Classic Cars

Ask Nathan: A Hyundai EV pickup, questions about the used Nissan Leaf, and – a battle of classic minivans?

Ask Nathan: A Hyundai EV pickup, questions about the used Nissan Leaf, and - a battle of classic minivans?

Hyundai EV Pickup Concept by: Alejandro Llisterri

In this week’s Ask Nathan:

  • What’s new with the Hyundai EV pickup?
  • Questions about the used Nissan Leaf
  • Used Chevrolet Lumina Minivan APV vs Used Nissan Quest

The first question comes from a fan who wants to know more about the Hyundai EV pickup that is supposed to go into production.

Q: (Via: [email protected]) Did you hear about the announcement of the Kia and Hyundai EV pickups?

I see how they’ve already brought the best EVs to the party, but a Hyundai EV pickup would be so cool. I think the EV6 and Ionic are so awesome and I bet the EV truck would be too. Did Nathan hear about the truck?

— Berkley J.

A: Ah yes, this announcement about the Hyundai EV pickup took a lot of journalists by surprise.
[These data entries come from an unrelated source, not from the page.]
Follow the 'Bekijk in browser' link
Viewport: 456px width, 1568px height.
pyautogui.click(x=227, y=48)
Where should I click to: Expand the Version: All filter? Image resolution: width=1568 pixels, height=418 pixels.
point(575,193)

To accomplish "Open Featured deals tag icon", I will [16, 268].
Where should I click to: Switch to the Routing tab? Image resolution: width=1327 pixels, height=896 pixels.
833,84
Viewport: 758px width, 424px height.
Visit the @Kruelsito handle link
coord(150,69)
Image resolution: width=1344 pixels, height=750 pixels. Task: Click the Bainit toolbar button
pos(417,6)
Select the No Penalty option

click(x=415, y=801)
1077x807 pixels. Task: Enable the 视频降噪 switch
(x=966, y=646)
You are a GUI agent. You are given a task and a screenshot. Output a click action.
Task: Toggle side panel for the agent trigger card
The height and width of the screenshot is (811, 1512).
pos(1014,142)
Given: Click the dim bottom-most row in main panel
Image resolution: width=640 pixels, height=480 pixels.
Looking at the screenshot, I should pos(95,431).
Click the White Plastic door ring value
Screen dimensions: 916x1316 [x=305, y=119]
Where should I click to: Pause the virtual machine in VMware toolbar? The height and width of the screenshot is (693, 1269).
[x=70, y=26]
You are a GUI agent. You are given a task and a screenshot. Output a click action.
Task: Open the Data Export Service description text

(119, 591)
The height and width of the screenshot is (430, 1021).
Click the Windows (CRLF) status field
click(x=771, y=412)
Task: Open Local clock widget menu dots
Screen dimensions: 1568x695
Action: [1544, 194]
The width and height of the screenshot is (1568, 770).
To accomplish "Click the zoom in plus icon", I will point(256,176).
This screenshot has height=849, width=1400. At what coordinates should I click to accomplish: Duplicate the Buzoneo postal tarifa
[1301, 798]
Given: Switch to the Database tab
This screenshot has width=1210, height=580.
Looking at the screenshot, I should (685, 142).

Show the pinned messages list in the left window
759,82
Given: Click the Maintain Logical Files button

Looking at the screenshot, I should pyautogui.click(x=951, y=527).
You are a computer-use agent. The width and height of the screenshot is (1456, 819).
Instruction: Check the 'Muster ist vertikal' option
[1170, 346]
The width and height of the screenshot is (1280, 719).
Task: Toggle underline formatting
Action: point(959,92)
Here’s what we know about Kia (and possibly Hyundai), keep in mind:

Kia is planning two fully electric pickup trucks. One will be a dedicated van that they want to sell in emerging markets. This truck is simple, efficient and robust. Maybe it will have a ladder frame and rear wheel drive. The other Kia EV pickup should (some say) be in line with an activity-style entry-level vehicle, similar to the Hyundai Santa Cruz. If so, it’s possible the Santa Cruz itself could be hosting a Hyundai EV pickup platform.

It’s possible that the Kia and Hyundai EV pickup will be based on a smaller platform/battery that underpins vehicles like the Hyundai Ionic 5.

Recently, Kia said its pickups would be built in the US starting in 2024. The bottom line (for now) is that we know Kia is serious about building electric pickups. The question of Hyundai following suit may seem nebulous to some, but it is obvious to others. Over time we should see also a cousin of the Kia pickup(s) built by Hyundai.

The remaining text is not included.